* _Aim of the exercise_:
List every line in the listing below that contains the word "click". Case matters.

* _Recorded information_:
· · ·

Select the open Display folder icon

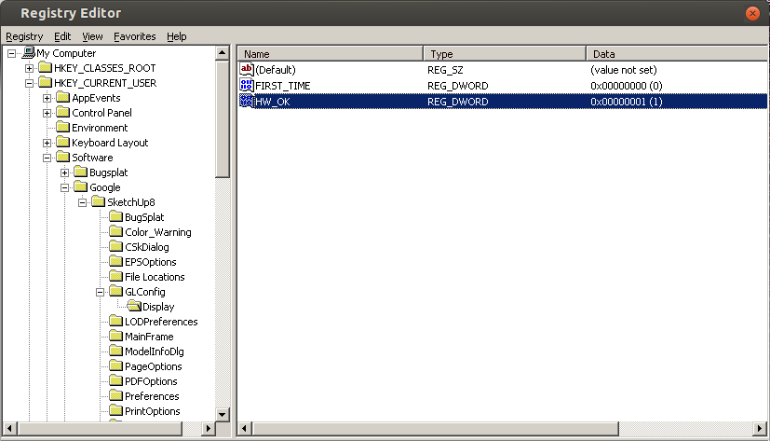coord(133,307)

· · ·

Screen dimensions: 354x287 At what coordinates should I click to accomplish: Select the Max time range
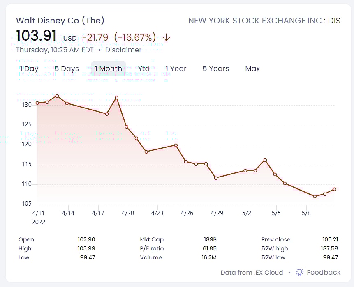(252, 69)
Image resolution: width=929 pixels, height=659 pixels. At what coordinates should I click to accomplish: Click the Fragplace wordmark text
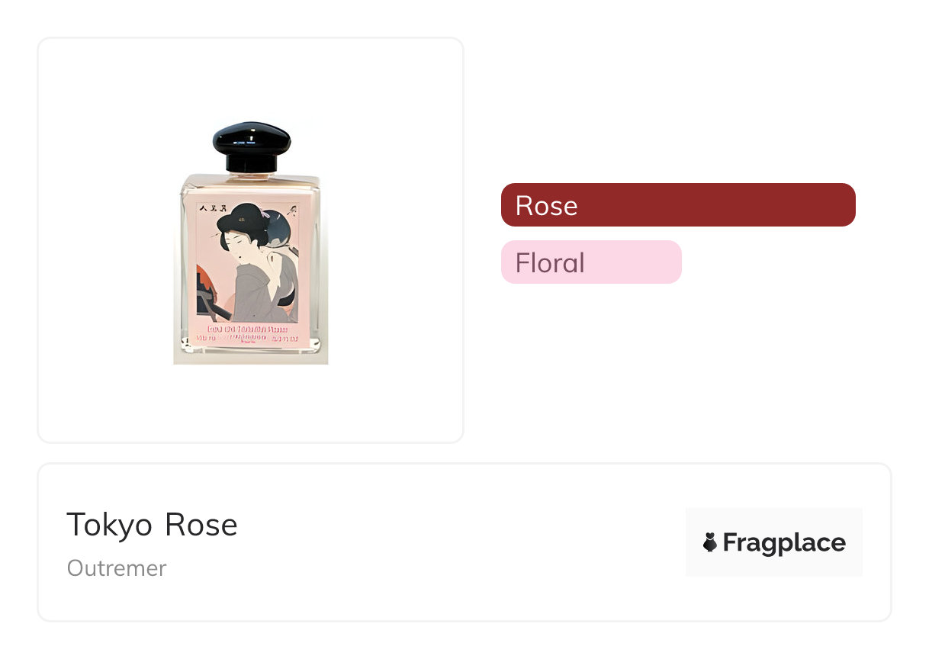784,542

· · ·

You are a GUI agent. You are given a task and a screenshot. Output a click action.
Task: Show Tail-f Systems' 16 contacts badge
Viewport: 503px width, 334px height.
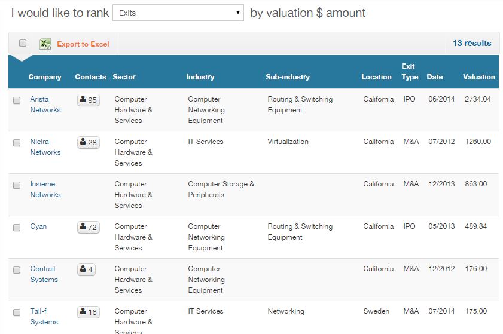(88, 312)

· · ·

* _The answer_:
Screen dimensions: 354x287 At what coordinates should I click to accomplish: Select the Max time range
Image resolution: width=929 pixels, height=659 pixels. At what coordinates should I click to accomplish: Click the Fragplace wordmark text
You are a GUI agent. You are given a task and a screenshot. Output a click action.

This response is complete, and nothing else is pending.